Task 1
In the news story, which journal published the UF study on incoming freshmen?
Task 2
Condense the paragraph of the news story that begins "A recent study at UF" into one shorter sentence that keeps its main facts.
Task 3
Using the news story, decide whether each statement agrees with it: (a) Carly Dworkin volunteers in a hospital emergency department. (b) Carly Dworkin is a psychology major. (c) Ryan Duffy led the research. Answer yes or no for each, and quote the words that decide it.

Quoted passage
- - - - - - -
Wearing her black JanSport backpack crammed with organic chemistry textbooks, sophomore Carly Dworkin makes her weekly trip to Shands at UF to volunteer in the hospital’s emergency department.
Dworkin, a biology major, said she always wanted to work in the medical field, and she knew that she was meant to be an obstetrician since high school.
“There is nothing more rewarding I could do with my life than deliver babies,” she said. “There’s something telling me that I belong here and that I’m going to work my way up and become a doctor. There is no ‘What if I don’t make it?’ There’s just do.”
A recent study at UF, which was published in the September issue of “The Career Development Quarterly” journal, found that almost half of incoming college freshmen surveyed at a large East Coast university felt that they have a “calling” to a certain career.
This is contrary to the popular conception about college students, who are generally thought to have no clue what they want to do, said Ryan Duffy, a UF psychology professor who led the research.
- - - - - - -
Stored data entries
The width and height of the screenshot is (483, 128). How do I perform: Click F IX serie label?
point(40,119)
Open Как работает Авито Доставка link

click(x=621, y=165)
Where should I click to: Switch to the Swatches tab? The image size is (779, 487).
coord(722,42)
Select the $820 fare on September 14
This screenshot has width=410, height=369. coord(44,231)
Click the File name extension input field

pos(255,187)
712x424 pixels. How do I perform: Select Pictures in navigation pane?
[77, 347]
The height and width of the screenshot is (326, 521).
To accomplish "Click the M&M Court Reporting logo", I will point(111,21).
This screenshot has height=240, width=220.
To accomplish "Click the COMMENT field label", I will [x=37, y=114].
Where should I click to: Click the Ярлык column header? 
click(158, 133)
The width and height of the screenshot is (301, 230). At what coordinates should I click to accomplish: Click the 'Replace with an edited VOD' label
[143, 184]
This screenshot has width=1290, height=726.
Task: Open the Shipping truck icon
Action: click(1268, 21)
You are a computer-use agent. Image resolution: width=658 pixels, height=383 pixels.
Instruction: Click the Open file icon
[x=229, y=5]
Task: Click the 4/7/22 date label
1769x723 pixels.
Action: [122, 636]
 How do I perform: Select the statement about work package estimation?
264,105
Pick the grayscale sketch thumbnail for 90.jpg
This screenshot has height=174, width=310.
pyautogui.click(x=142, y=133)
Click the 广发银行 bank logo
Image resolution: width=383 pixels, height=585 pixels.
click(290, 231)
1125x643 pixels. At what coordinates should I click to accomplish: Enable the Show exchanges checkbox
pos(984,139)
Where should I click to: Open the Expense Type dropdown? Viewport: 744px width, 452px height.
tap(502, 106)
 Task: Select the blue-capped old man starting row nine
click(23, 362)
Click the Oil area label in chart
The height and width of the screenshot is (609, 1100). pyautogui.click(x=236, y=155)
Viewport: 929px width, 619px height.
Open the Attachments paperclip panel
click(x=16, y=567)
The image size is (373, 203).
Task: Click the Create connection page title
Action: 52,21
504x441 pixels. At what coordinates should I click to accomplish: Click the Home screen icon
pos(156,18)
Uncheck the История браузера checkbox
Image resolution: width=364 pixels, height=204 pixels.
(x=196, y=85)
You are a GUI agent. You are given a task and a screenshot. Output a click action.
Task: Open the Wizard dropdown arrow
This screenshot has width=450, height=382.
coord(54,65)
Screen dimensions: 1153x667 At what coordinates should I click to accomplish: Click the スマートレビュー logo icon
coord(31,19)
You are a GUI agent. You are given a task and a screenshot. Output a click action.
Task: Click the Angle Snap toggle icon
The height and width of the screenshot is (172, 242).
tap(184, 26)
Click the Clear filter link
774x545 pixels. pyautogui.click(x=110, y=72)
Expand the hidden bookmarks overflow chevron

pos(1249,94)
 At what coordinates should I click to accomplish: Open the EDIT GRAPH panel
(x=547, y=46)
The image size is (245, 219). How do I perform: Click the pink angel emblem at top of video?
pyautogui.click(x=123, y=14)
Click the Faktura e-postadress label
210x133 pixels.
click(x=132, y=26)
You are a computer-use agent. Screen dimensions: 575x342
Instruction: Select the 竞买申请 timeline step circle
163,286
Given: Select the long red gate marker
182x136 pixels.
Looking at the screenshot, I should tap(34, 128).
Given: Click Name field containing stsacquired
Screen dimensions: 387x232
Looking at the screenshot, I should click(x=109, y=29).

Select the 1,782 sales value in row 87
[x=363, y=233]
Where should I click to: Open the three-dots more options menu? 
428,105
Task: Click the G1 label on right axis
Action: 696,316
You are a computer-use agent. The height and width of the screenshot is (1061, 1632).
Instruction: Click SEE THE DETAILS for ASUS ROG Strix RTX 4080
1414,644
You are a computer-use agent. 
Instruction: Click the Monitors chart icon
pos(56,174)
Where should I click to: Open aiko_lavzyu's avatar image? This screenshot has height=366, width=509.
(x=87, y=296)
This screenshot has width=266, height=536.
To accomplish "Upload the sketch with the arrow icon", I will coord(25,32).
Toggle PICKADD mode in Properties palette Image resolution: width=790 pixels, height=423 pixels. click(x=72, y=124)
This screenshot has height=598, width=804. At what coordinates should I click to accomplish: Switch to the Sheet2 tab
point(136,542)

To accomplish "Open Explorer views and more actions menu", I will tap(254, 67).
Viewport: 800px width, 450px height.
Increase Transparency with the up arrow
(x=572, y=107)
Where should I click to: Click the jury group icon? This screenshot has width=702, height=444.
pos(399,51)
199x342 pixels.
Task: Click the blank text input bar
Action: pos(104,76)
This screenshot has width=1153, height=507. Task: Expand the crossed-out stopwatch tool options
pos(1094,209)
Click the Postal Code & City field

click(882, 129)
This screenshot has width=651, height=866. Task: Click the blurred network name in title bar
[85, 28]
- - - - - - -
Written response 1
"The Career Development Quarterly" published it in its September issue.

Written response 2
A UF study in the September issue of "The Career Development Quarterly" found that almost half of the incoming freshmen surveyed at a large East Coast university felt a "calling" to a certain career.

Written response 3
(a) Yes: "makes her weekly trip to Shands at UF to volunteer in the hospital’s emergency department"
(b) No: "Dworkin, a biology major"
(c) Yes: "Ryan Duffy, a UF psychology professor who led the research"